As we stepped out of the museum, the setting sun touched the golden leaves of the deciduous trees—birch, aspen? Behind them, totem poles caught the light, too. I remembered what one of Bill's friends had told me about the funeral on Saturday. She had talked to him about his funeral plans a while ago. He said he understood the funeral was for the living, and what he wanted didn't really matter. She said the ceremony was at this little chapel at the end of a dead end dirt road, on a bit of a hill. It was white with a white steeple, surrounded by the most beautiful deciduous trees, their leaves gold, orange, and red. It sounded so lovely, and I wept as she talked, wishing none of it was true.
Mario and I drove away from the museum. I saw a few people gathered on a corner looking toward the setting sun. I followed their gaze and saw a giant rose-colored pillar rising from the place where the sun had just set.
"Pull off, Mario," I said. "You've got to see this."

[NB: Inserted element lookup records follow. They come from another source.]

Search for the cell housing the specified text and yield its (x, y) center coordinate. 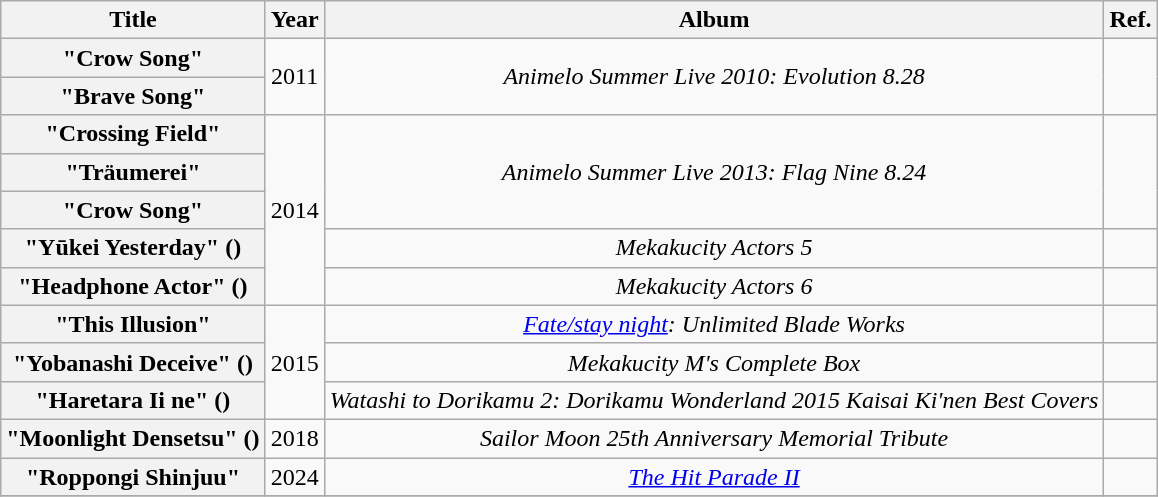
2018 (294, 438)
Album (714, 20)
Fate/stay night: Unlimited Blade Works (714, 324)
Title (133, 20)
"Headphone Actor" () (133, 286)
Mekakucity Actors 6 (714, 286)
"Moonlight Densetsu" () (133, 438)
Year (294, 20)
Sailor Moon 25th Anniversary Memorial Tribute (714, 438)
"Haretara Ii ne" () (133, 400)
Animelo Summer Live 2013: Flag Nine 8.24 (714, 172)
2011 (294, 77)
Ref. (1130, 20)
"Yobanashi Deceive" () (133, 362)
"Crossing Field" (133, 134)
Mekakucity Actors 5 (714, 248)
The Hit Parade II (714, 477)
2024 (294, 477)
Watashi to Dorikamu 2: Dorikamu Wonderland 2015 Kaisai Ki'nen Best Covers (714, 400)
2015 (294, 362)
Mekakucity M's Complete Box (714, 362)
2014 (294, 210)
"Yūkei Yesterday" () (133, 248)
"Brave Song" (133, 96)
Animelo Summer Live 2010: Evolution 8.28 (714, 77)
"This Illusion" (133, 324)
"Träumerei" (133, 172)
"Roppongi Shinjuu" (133, 477)
Extract the [X, Y] coordinate from the center of the cell holding the provided text.  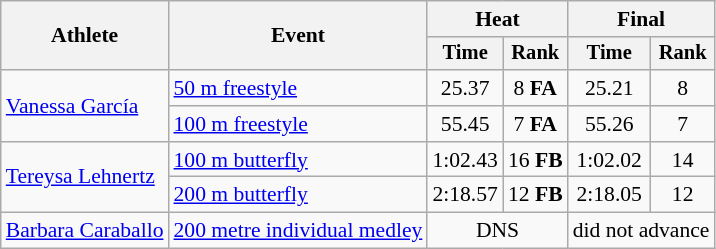
14 [683, 160]
Event [298, 36]
7 FA [536, 124]
25.37 [464, 88]
12 [683, 195]
Heat [497, 19]
2:18.05 [610, 195]
16 FB [536, 160]
55.45 [464, 124]
50 m freestyle [298, 88]
8 FA [536, 88]
200 metre individual medley [298, 231]
DNS [497, 231]
7 [683, 124]
200 m butterfly [298, 195]
1:02.02 [610, 160]
Tereysa Lehnertz [85, 178]
Barbara Caraballo [85, 231]
Final [642, 19]
8 [683, 88]
2:18.57 [464, 195]
1:02.43 [464, 160]
100 m butterfly [298, 160]
did not advance [642, 231]
100 m freestyle [298, 124]
12 FB [536, 195]
25.21 [610, 88]
Vanessa García [85, 106]
Athlete [85, 36]
55.26 [610, 124]
Find where the given text appears and provide that cell's center as (X, Y) coordinate. 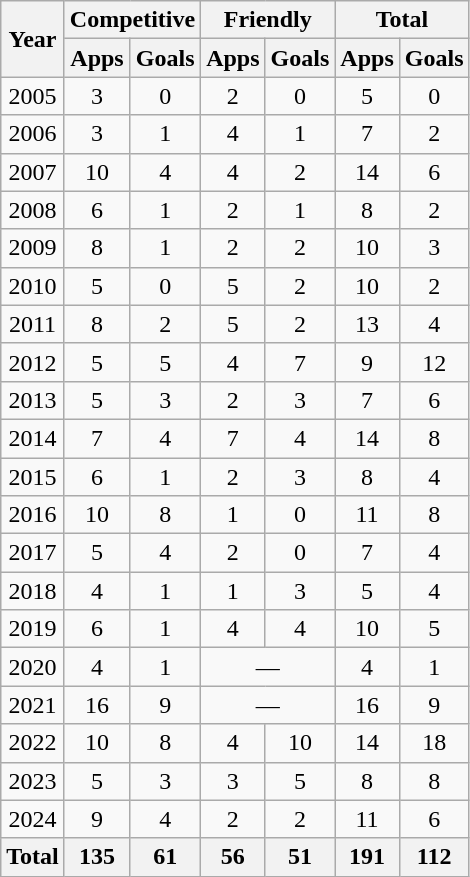
2015 (33, 477)
2016 (33, 515)
2011 (33, 324)
13 (367, 324)
112 (434, 857)
2007 (33, 172)
2014 (33, 438)
2020 (33, 667)
2010 (33, 286)
2024 (33, 819)
2017 (33, 553)
2018 (33, 591)
Friendly (268, 20)
2006 (33, 134)
2022 (33, 743)
2023 (33, 781)
Competitive (132, 20)
51 (300, 857)
2012 (33, 362)
2009 (33, 248)
18 (434, 743)
2005 (33, 96)
2008 (33, 210)
Year (33, 39)
12 (434, 362)
191 (367, 857)
2013 (33, 400)
2021 (33, 705)
135 (96, 857)
2019 (33, 629)
56 (233, 857)
61 (166, 857)
Capture the cell that displays the provided text and extract its [X, Y] central coordinate. 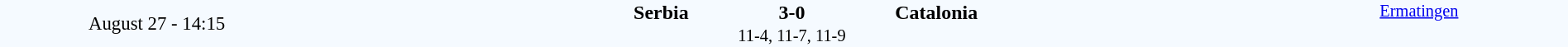
3-0 [791, 12]
Catalonia [1082, 12]
August 27 - 14:15 [157, 23]
11-4, 11-7, 11-9 [792, 36]
Serbia [501, 12]
Ermatingen [1419, 23]
Capture the cell that displays the provided text and extract its (X, Y) central coordinate. 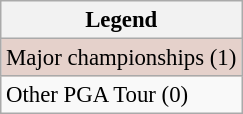
Major championships (1) (122, 58)
Other PGA Tour (0) (122, 95)
Legend (122, 20)
For the text-containing cell, return its midpoint in [x, y] coordinate format. 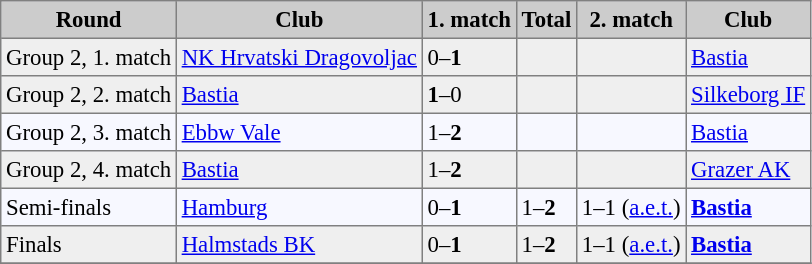
Group 2, 1. match [89, 57]
1. match [469, 20]
Hamburg [299, 207]
Round [89, 20]
Grazer AK [748, 170]
Semi-finals [89, 207]
Group 2, 4. match [89, 170]
Total [546, 20]
Ebbw Vale [299, 132]
Group 2, 2. match [89, 95]
Silkeborg IF [748, 95]
2. match [632, 20]
Finals [89, 245]
Halmstads BK [299, 245]
Group 2, 3. match [89, 132]
NK Hrvatski Dragovoljac [299, 57]
1–0 [469, 95]
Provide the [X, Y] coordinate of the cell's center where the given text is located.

Mario found a side road, and we sat in the car, staring at this amazing sight. The sun pillar was pink, red, rosy—and extravagant in its height, breadth, color—and length of life. I had always heard sun pillars didn't last very long, yet this one stayed and stayed, illuminating the rest of the sky with its brilliance. Then suddenly, without warning, it was gone: as if someone had shut off the light. Mario and I continued on our way to dinner at Cafe Flora.
We drove home in the dark. The half moon seemed too big for the sky. On the radio, they played part of "Rocky Horror Show," one of Bill's favorite movies, and then Anne Rice read from one of her vampire books.
We drove on.
I kept hearing Bill's voice in my ear, "Hello, darlin'."
I wished I could really hear him again, at least one more time. To say good-bye. I was tired of people I know getting sick, of dying. I don't have the stomach for it. What happened to people getting old and dying of old age? Wouldn't that be nice? But we don't have control over such things. I suppose all I can do is listen for Bill's voice, calling me, "Hello, darlin'."
And I can answer, "Hello, darlin'" and hope he hears me.